Vanessa Bryant and Co-Plantiff Win Kobe Bryant Crash Photos Trial, Jury Awards $31M

Vanessa Bryant and Co-Plantiff Win Kobe Bryant Crash Photos Trial, Jury Awards $31M


An attorney finally put a number behind Vanessa Bryant’s invasion of privacy lawsuit against Los Angeles County and is seeking $75 million for the grieving widow and her co-plaintiff.

And on Wednesday, a jury awarded  $31 million in damages, CNN reports. Bryant was awarded $16 million in damages and Chris Chester was awarded $15 million after the Los Angeles County Sheriff and Fire Departments were found liable for infringing on their rights and sharing crash site photos.

Vanessa was in Los Angeles federal court Monday for the ninth day of the trial over the graphic crash site photos taken of her late husband and daughter Kobe and Gianna Bryant.

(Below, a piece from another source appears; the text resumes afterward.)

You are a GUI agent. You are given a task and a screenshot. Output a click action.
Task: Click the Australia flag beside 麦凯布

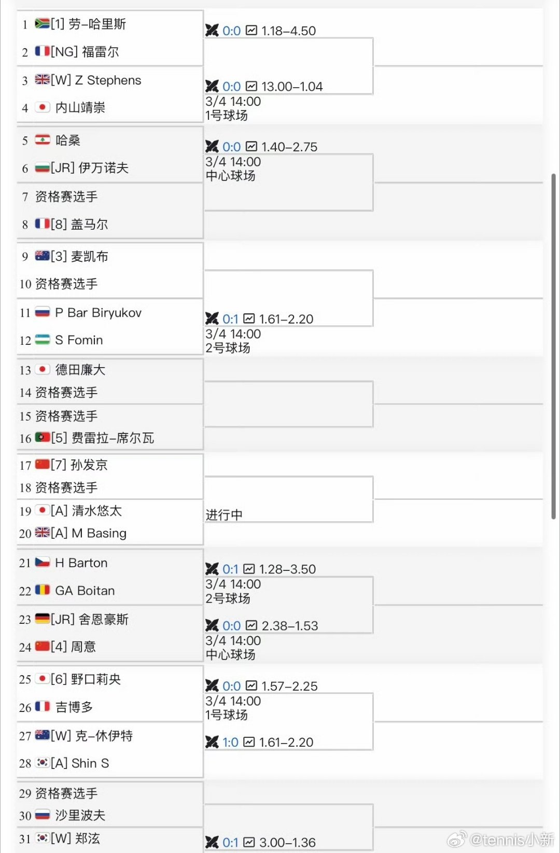coord(41,256)
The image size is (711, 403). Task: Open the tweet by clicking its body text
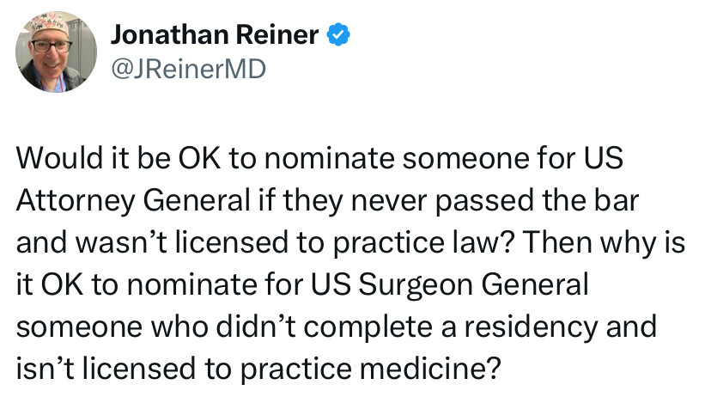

Grammy award-winning singers Monica and Ciara sat behind Vanessa as she listened to testimony from Captain William Jaegar, an internal affairs officer with the Los Angeles County Sheriff’s Department, NY Post reports.

Vanessa has walked out of the courtroom during previous trial dates after becoming emotional while listening to details about the photos that were taken and shared of the NBA star and their daughter.

Vanessa is suing Los Angeles County for invasion of privacy over the photos cops and firefighters took and allegedly shared of the tragic crash that killed her Lakers legend husband, their 13-year-old daughter, and seven others in Calabasas, California in Jan. 2020.

The grieving widow was joined by friends Ciara, Monica, and her eldest daughter Natalia Diamante, 19, People reports. The group sat near Vanessa and even accompanied her when she needed to take a moment during the trial.

An attorney for Vanessa’s co-plaintiff, Chris Chester, was the first lawyer to put an amount on what they feel the city should pay the plaintiffs, USA Today reports. Chester’s attorney, Jerome Jackson, asked for up to $2.5 million each for their past 2.5 years of emotional distress, with an additional $1 million for each year of their future distress – 40 years for Bryant and 30 for Chester.

“When I reach this point of closing arguments, I’m usually anxious about not asking for too much,” Jackson told the jury in his closing arguments.

“I don’t have that anxiety today, because I will tell you ladies and gentlemen, you can’t award too much money for what they went through. You can’t stack it too high. You can’t spread it too wide. What they went through is inhuman and inhumane.”

Last week, Vanessa took the stand to give a three-hour testimony recounting how helpless she felt after learning members of the LASD and other emergency personnel allegedly shared graphic images of her deceased relatives, causing her to “live in fear every day of being on social media and having these photos pop up.”

“I just remember not wanting to react because the girls were in the room,” Vanessa said, referencing the three other children she shares with Kobe — Capri, 3, Bianka, 5, and Natalia.

“I bolted out of the house and I broke down and cried and I just wanted to run down the block and scream,” she added.

“I can’t escape my body. I can’t escape what I feel.”